The invention relates to an improved wear resistant assembly that may be used in machinery subject to wear due to abrasive contact, such as crushers, picks, grinding mills, roller cone bits, rotary fixed cutter bits, earth boring bits, percussion bits or impact bits, and drag bits. More particularly, the invention relates to wear resistant assemblies comprising superhard inserts. Such inserts typically comprise a super hard material layer or layers formed under high temperature and pressure conditions, usually in a press apparatus designed to create such conditions, cemented to a carbide substrate containing a metal binder or catalyst such as cobalt. The substrate is often softer than the super hard material to which it is bound. Some examples of super hard materials that high temperature high pressure (HPHT) presses may produce and sinter include cemented ceramics, diamond, polycrystalline diamond, and cubic boron nitride. An insert is normally fabricated by placing a cemented carbide substrate into a container or cartridge with a layer of diamond crystals or grains loaded into the cartridge adjacent one face of the substrate. A number of such cartridges are typically loaded into a reaction cell and placed in the high pressure high temperature press apparatus. The substrates and adjacent diamond crystal layers are then compressed under HPHT conditions which promotes a sintering of the diamond grains to form the polycrystalline diamond structure. As a result, the diamond grains become mutually bonded to form a diamond layer over the substrate face, which is also bonded to the substrate face.

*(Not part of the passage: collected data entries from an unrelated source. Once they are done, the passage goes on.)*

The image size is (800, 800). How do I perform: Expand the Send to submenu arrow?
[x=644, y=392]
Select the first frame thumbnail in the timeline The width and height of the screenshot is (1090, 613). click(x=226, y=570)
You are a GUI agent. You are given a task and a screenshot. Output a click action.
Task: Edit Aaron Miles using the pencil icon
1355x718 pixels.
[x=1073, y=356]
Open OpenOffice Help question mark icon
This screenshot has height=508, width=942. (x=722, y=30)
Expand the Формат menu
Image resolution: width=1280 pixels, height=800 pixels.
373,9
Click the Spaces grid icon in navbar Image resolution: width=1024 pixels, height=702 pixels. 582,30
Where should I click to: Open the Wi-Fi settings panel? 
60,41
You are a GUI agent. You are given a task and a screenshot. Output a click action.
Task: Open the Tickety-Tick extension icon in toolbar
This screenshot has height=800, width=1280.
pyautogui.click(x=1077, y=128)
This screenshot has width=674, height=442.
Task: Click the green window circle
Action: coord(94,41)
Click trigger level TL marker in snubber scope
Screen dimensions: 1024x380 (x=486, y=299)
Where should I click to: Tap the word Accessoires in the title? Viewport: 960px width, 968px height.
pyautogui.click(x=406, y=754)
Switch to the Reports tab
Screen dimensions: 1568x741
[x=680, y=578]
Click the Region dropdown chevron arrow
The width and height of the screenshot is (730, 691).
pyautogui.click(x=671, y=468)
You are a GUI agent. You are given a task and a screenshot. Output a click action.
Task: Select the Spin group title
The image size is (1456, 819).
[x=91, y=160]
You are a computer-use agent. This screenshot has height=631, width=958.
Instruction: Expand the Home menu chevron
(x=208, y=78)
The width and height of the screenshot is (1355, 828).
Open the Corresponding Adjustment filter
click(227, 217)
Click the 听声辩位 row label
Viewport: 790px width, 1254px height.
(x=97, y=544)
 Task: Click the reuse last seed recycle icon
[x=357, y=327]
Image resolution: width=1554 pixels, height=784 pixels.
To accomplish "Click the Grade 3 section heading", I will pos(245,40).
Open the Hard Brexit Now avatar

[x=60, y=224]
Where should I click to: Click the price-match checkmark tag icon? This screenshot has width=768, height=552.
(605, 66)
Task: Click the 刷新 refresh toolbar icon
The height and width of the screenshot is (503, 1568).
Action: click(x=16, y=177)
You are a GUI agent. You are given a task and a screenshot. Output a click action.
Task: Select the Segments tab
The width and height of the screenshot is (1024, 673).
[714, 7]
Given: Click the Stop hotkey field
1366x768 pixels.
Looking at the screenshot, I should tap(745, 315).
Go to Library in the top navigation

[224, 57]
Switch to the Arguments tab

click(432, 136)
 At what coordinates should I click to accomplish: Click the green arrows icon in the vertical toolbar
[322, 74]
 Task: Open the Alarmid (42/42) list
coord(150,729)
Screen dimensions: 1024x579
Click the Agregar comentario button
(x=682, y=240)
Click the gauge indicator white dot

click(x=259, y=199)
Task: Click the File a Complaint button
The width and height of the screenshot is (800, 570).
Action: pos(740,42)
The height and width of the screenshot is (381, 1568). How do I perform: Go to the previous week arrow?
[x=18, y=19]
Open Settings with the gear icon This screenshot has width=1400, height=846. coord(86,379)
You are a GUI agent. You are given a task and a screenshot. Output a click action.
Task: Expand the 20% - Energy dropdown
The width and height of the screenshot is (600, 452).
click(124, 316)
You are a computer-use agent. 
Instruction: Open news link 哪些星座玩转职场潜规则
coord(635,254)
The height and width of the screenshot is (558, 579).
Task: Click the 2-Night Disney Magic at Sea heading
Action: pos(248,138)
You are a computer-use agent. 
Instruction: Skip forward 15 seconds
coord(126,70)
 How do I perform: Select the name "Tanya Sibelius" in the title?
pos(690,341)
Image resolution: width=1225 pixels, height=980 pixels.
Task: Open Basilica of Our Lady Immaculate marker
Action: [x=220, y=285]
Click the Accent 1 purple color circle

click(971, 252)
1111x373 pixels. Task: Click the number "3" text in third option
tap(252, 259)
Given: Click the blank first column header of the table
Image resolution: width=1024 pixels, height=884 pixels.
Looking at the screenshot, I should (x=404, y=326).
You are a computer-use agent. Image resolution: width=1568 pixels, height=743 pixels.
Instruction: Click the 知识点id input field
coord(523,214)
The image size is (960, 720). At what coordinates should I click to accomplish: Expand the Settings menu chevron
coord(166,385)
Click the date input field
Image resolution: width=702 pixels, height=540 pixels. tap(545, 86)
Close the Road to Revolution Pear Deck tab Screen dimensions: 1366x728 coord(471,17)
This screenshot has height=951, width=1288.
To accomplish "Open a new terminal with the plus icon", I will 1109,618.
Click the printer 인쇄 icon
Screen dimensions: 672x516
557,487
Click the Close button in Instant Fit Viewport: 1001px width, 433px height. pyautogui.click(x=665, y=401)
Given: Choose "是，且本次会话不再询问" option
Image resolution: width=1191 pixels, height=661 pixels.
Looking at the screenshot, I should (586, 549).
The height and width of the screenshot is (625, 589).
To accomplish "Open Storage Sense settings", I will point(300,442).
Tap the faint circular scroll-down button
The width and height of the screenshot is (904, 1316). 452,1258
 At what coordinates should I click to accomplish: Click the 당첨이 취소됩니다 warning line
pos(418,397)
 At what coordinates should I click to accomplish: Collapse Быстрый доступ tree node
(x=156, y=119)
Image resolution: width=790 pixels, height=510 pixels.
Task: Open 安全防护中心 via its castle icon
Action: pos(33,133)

Such inserts are positioned in regions of machinery that are subject to high levels of wear. The inserts then are often subjected to intense forces, torques, vibration, high temperatures and temperature differentials during operation Normally the region surrounding the insert is more susceptible to wear than the insert. As a result, insert stability may be compromised by erosion of the surrounding region long before the expected life of the insert is expired.
U.S. Pat. No. 5,848,657 by Flood et al, which is herein incorporated by reference for all that it contains, discloses domed polycrystalline diamond cutting element wherein a hemispherical diamond layer is bonded to a tungsten carbide substrate, commonly referred to as a tungsten carbide stud. Broadly, the inventive cutting element includes a metal carbide stud having a proximal end adapted to be placed into a drill bit and a distal end portion. A layer of cutting polycrystalline abrasive material disposed over said distal end portion such that an annulus of metal carbide adjacent and above said drill bit is not covered by said abrasive material layer.
U.S. Pat. No. 5,417,475 by Graham et al, which is herein incorporated by reference for all that it contains, discloses a breaking or excavating tool that has a diamond and/or cubic boron nitride coated cutting insert mounted at the forward end of a tool body which is made of a softer material than the inert. A separately formed retaining member such as a washer, ring or sleeve, made of harder material than the body, is brazed to a front face of the body surrounding the insert to protect the tool body against wear.
GB Patent No. 2,004,315 by Pietsch, which is herein incorporated by reference for all that it contains, discloses a rock cutting tool comprising a steel shaft having an end portion which tapers towards the end of the shaft and contains a hard metal pin, the said portion being surrounded by a ring of hard metal.